• **What the exercise asks**
Filter this listing down to the lines that contain the word "computer", and copy them.

• **Input data**

[Start of section]

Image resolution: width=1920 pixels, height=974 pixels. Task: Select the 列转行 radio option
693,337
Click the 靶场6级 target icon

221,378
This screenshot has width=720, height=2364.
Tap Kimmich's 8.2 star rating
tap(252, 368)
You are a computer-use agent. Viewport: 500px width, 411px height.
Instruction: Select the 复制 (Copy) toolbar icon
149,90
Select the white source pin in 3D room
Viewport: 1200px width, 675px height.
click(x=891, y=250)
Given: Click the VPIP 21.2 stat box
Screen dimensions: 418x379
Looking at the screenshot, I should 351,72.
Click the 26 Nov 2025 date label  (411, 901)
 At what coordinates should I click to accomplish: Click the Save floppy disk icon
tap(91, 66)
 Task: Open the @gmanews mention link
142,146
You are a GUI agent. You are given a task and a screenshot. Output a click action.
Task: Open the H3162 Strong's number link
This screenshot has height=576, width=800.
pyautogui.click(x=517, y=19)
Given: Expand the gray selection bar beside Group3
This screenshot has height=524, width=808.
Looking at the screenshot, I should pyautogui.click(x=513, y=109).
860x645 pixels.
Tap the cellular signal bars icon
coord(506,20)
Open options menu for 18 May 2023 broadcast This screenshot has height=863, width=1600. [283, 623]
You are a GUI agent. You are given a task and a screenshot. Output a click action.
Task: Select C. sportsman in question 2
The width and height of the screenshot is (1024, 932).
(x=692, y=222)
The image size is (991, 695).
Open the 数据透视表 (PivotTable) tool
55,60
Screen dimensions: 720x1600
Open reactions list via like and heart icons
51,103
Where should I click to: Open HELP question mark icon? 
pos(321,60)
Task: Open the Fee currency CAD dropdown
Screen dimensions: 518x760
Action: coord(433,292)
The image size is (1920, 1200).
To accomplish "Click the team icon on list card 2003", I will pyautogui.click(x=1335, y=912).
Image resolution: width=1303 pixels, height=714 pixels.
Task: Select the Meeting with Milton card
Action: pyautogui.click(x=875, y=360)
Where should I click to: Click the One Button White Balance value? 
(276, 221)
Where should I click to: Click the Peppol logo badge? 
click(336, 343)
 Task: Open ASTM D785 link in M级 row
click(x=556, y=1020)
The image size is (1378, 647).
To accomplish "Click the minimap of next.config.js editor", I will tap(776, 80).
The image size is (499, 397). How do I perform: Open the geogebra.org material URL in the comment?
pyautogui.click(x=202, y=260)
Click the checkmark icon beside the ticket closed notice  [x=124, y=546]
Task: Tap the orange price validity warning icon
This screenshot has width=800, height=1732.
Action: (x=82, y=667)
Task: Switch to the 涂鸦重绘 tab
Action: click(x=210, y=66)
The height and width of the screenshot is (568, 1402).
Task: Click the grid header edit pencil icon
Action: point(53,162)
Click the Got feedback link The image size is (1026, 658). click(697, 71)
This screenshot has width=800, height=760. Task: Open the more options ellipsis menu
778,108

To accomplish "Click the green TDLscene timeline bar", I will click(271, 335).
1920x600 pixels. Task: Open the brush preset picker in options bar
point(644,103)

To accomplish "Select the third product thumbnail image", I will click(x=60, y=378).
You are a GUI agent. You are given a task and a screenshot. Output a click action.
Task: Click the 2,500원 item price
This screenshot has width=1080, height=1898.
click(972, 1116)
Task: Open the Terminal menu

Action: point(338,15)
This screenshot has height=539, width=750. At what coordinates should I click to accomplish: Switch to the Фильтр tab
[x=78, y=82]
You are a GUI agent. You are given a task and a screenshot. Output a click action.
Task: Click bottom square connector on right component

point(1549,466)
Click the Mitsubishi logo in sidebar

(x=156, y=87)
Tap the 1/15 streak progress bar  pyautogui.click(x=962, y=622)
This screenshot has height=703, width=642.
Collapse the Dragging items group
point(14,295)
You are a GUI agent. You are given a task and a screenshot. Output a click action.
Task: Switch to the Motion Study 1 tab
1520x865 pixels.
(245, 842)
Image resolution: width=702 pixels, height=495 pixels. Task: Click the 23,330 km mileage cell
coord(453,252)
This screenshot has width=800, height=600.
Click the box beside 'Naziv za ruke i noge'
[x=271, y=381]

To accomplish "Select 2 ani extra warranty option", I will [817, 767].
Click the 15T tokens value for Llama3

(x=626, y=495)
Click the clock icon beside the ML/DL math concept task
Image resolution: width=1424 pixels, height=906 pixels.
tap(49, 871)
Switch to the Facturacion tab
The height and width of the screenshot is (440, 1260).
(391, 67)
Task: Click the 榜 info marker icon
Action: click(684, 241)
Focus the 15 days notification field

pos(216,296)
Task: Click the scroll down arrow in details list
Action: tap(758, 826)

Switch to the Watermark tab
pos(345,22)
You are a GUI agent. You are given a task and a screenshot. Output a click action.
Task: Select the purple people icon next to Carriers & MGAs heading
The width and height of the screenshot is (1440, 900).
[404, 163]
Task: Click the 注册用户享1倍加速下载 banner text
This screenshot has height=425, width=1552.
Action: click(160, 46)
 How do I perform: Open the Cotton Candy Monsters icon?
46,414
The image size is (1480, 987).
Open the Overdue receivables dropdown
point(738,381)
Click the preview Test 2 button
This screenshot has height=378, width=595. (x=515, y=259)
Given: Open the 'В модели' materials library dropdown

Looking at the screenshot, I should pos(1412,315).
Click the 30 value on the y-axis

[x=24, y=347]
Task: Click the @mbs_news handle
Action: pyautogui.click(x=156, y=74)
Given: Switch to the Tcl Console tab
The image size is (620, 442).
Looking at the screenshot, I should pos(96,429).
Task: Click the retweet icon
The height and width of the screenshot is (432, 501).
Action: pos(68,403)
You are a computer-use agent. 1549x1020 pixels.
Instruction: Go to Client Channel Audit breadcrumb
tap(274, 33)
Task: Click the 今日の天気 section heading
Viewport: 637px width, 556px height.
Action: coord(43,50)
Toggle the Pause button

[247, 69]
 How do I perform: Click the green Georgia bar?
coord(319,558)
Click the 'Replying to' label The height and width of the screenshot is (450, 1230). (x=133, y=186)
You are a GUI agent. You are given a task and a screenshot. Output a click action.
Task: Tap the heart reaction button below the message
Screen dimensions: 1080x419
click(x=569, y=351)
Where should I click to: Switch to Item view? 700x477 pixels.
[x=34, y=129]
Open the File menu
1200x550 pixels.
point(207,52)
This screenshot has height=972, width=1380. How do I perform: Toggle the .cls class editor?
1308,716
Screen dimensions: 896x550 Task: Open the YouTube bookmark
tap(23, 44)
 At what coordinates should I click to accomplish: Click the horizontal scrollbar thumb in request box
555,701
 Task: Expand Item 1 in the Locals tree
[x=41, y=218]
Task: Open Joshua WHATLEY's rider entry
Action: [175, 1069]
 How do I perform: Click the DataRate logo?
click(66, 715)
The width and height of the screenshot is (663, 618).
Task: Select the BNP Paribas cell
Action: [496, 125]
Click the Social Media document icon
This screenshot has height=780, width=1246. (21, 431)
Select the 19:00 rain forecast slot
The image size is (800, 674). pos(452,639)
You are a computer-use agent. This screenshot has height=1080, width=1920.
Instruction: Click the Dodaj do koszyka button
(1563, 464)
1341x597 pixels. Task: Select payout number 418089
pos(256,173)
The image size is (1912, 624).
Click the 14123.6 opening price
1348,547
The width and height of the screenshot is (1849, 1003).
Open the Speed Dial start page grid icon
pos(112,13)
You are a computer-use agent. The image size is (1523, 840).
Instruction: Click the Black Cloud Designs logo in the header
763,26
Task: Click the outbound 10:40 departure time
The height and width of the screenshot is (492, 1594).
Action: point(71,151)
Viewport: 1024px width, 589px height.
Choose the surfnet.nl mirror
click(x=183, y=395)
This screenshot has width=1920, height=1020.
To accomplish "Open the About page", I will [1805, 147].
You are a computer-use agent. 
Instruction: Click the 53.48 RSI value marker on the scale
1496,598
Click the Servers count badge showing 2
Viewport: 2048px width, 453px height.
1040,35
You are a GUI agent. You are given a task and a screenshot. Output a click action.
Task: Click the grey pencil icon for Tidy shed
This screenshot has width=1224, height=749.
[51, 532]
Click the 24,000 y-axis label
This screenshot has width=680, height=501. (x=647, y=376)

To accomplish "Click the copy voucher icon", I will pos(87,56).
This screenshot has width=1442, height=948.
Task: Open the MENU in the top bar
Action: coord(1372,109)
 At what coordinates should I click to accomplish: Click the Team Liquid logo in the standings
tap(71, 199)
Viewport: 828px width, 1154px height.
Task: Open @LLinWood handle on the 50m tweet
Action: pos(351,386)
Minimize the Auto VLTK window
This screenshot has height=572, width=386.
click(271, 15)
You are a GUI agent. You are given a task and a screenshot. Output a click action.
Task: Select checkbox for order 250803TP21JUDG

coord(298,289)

[End of section]

• **Expected answer**
You are a computer-use agent. Viewport: 500px width, 411px height.
You are a computer-use agent. 1549x1020 pixels.
You are a computer-use agent. This screenshot has height=1080, width=1920.
You are a computer-use agent. The image size is (1523, 840).
You are a computer-use agent. 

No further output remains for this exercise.